The demonstrator based on the KBE methodology has been developed by making use of the 3DEXPERIENCE platformFootnote 2. The two components, i.e., the ultra-high frequency sensor and the coaxial transmission line (two blue boxes) and the interface between them (purple box) are presented by the demonstrator on the top of Fig. 4. The UML class diagram below the interface I1 in Fig. 4 shows the instance of the interface by considering the design data related to the interface. The attributes of the interface I1 and the ports’ parameters linked to I1 are transferred into a structured representation by the demonstrator (shown on the left side and at the bottom of Fig. 4) and stored in the Interface knowledge base (shown in the centre of Fig. 4). The rule to check the compatibility of the interface I1 is processed by the Knowledgeware workbench of the 3DEXPERIENCE platform. The check result of interface compatibility (shown on the right side of Fig. 4) indicates that the interface between the ultra-high frequency sensor and the coaxial transmission line is incompatible, because the impedance of the ultra-high frequency sensor is different from that of the coaxial transmission line. The difference of the impedances between the ultra-high frequency sensor and the coaxial transmission line implies that the two components do not match with each other, which affects the transmission of the PD signal negatively [20].

Fig. 4.
figure 4

Instantiation of the interface model and interface knowledge base (Color figure online)

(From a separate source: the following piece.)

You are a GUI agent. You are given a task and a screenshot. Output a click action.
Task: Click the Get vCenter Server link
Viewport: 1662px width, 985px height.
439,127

The flow chart in Fig. 2 shows that if the components prove to be incompatible with each other, the iterative process should be carried on. The designers should consider the design data related to the incompatible interface stored in the interface knowledge base. A micro-strip impedance transformer is designed by the designers of the telecommunication team which can change the impedance from 135 Ω to 50 Ω will be added between the ultra-high frequency sensor and the coaxial transmission line. After applying the incompatibility problem solution during the iterative process, a micro-strip impedance transformer is added between the ultra-high frequency sensor and the coaxial transmission line.

5 Conclusion

This paper presents a KBE methodology to help the designers to improve the multidisciplinary integration during the design process of complex systems. The interface knowledge base that is constructed and based on the interface model is implemented in the KBE methodology. It not only has the capability to capture the design data related to the interface and to store them in a structured base in order to achieve the knowledge reuse, but it provides an automated compatibility test to guarantee the different components integrate correctly as well. A PD measurement system has been chosen as case study to demonstrate how the KBE methodology can support efficiently the detailed design phase of complex systems by making use of a demonstrator developed based on the 3DEXPERIENCE platform. By applying the two features proposed by the KBE based design methodology, both the synergistic integration of the components in one complex system and the integration of the several involved disciplines during the design process will become more integrated, so that the multidisciplinary integration of complex systems can be improved.

The literature review in Sect. 2 has shown that some design applications based on the KBE have been developed for the conceptual design phase of multidisciplinary systems; while the KBE methodology proposed in the paper focuses on the detailed design phase. However, little attention has been paid to the link between the conceptual design phase and the detailed design phase, i.e., the system architecture definition. How to use the KBE approach to support the architecture definition should be further studied in the future.